Photo: Niklas Björling
Francesca Rosignoli, Gregers Andersen, Larissa Basso, Joost de Moor and Eugene Costello - post docs in the new initiative. Photo: Niklas Björling
 

Research on environment and climate changes is not only performed at the faculty of sciences sciences at Stockholm University. Economists, philosophers, political scientists and many other scholars in social science, humanities and law, also conduct research on these issues. As a way to develop a strong collaborative network on environmental issues between the three faculties of humanities, law and social sciences, Human Science at Stockholm University has started a new initiative: Environmental Research in Human Science.

On the initiative’s web site, www.su.se/hvmf, it is said that the human factors driving on-going global environmental change cannot be fully understood without a human sciences perspective. The goals of this effort are to lay the foundations for the buildup of more long-term structures for cross-faculty collaboration within this field as well as support to research projects. Collaboration with science should strengthen internationalisation as well as collaboration with stakeholders outside the university.

Five post docs recruited

Environmental Research in Human Science consists of a steering group (with professors from the disciplines of archaeology, law and political science), postdoctoral researchers as well representatives from a variety of disciplines interested in the issue. Five postdoctoral researches have been employed by the project since late autumn 2018 representing the departments of archaeology and classical studies, English literature, law and political science.

At the opening event for the initiative in Juristernas Hus on 19 March, Karin Bäckstrand, professor in environmental social science at the Department of Political Science, and Jonas Ebbesson, professor in environmental law, opened the event as members of the steering group. Kerstin Lidén, professor and head of the Department of Archaeology and Classical Studies is the third, key member of the steering committee.

Strong environmental research

Karin Bäckstrand said that we face pressing environmental problems and universities have a special role to play in an era of fake news. She further stressed that Stockholm University a few years ago was ranked number three in the world in environmental research.
– This position is primarily explained by our strong research in science, but the university also has strong environmental research in other areas. By this initiative, we aim to build bridges between environmental researchers in the three faculties in Human Science (Humanities, Social Sciences, Law) with the objective to collaborate with the Science Faculty. One such occasion will be the Stockholm University Sustainability Forum on 29 October with the theme “Democracy, Populism and Sustainable development”.

Jonas Ebbesson told the audience that the preparations for this initiative on environmental research stretch 20 years back in time. The founding of Stockholm Resilience Centre in 2007 was a milestone and has had impact also on other areas in the quest for enhancing transdisciplinary environmental research.

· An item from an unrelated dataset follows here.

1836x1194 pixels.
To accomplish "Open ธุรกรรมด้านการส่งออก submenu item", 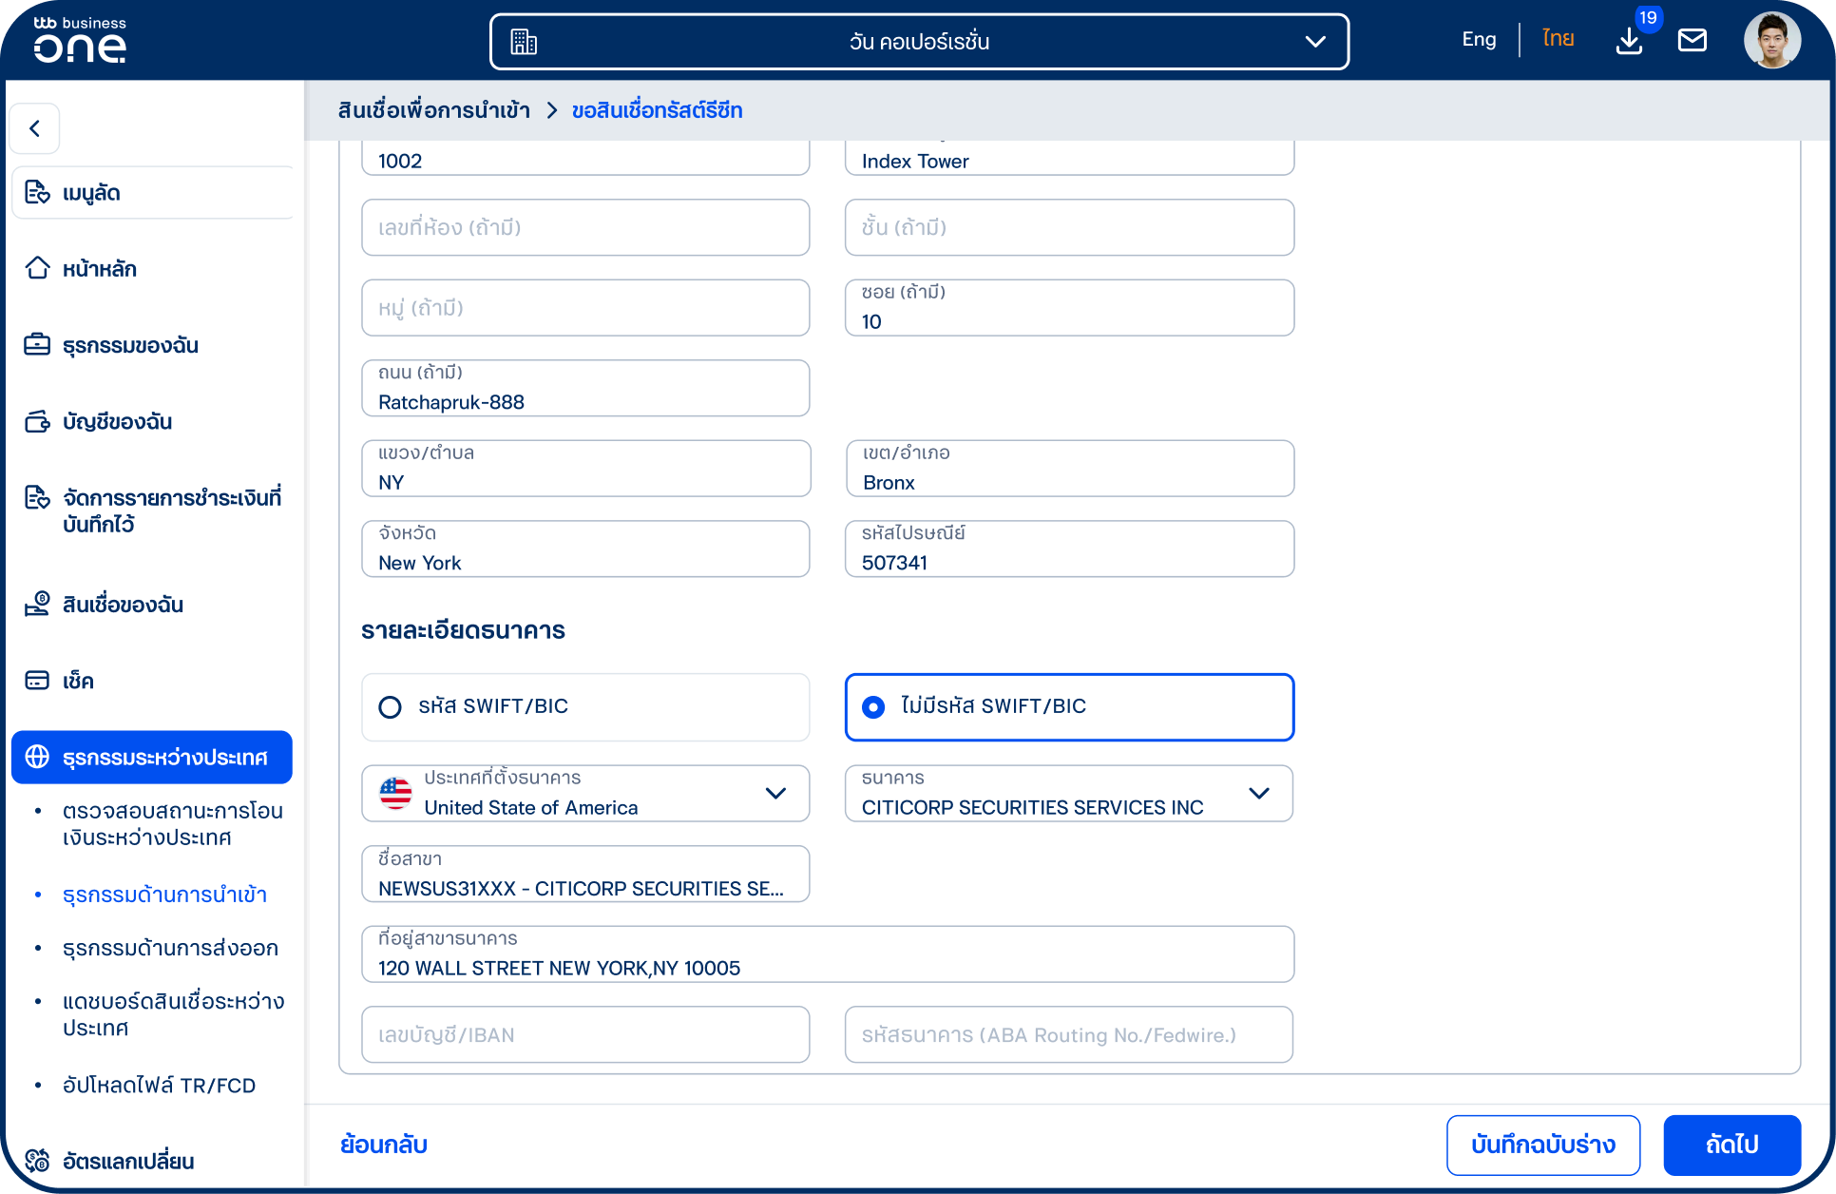I will [x=170, y=948].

One of the first steps within the new initiative was to call for post docs which attracted 90 applicants from all over the world. Five of them have recently been hired and they gave short presentations of their forthcoming research.

Adaptability for farming communities

Archaeologist Eugene Costello, from Ireland, will conduct research on adaptability for farming communities in Medieval and Early Modern Ireland, Scotland and Western Sweden (Värmland). Focus will be on how vulnerable communities used upland farming to endure hard times and how they focused on cattle to survive. The aim is to use the results from the past to discuss values of sustainable food production today.

Interviews with school strikers

Joost de Moor is a Dutch political scientist. His research focuses on social movements and especially within the environmental area. He will study mobilisation and non-mobilisation on climate. A part of his research will be interviews with climate activists in the ongoing school strikes for the climate in several European cities.

Another post doc is Francesca Rosignoli who has a PhD in Public, Comparative and International Law from the Sapienza University in Italy and is now a postdoctoral fellow at the Department of Political Science. She will perform research on environmental justice and climate refugees. One question she will focus on is if refugee status should be broader to recognize climate refugees.

Brazilian politics and climate fiction

Larissa Basso, at the Department of Law, will explore the rationale of sustainability transitions. She will look at why some countries seem to be committed with decarbonisation while others don’t seem to be. She will analyse energy politics embedded into the political economy in several countries. In her PhD, she asked why Brazil, where she comes from, is a conservative actor in climate governance.

The fifth post doc is Gregers Andersen from Denmark, now at the Department of English. He will explore how the scientific warnings of run-away global warming enter contemporary popular fictions. In particular, his project focuses on how human and non-human resource consumption is imagined to be managed on a heated planet scarce of vital resources.

After the short presentations, there were group discussions on which issues to work with and how to disseminate the research that will be conducted within the new initiative. Open lectures, workshops, public outreach activities in schools, movie screening with discussion panels, collaborations with museums, open pot funding and breakfast seminars were among the ideas that now will be discussed further.

New doctoral research school

Other activities related to environmental research in the human sciences area are a new doctoral school in Environmental Humanities with 18 PhD students in four courses and a new transdisciplinary course next autumn on climate, “Climate Change Solutions” and seminar series within the EH network. 23 May there will also be a lecture by Robyn Eckersley, professor in political science at Melbourne University, on climate leadership and collective action.

Anyone interested in environmental research in human sciences is welcome to join.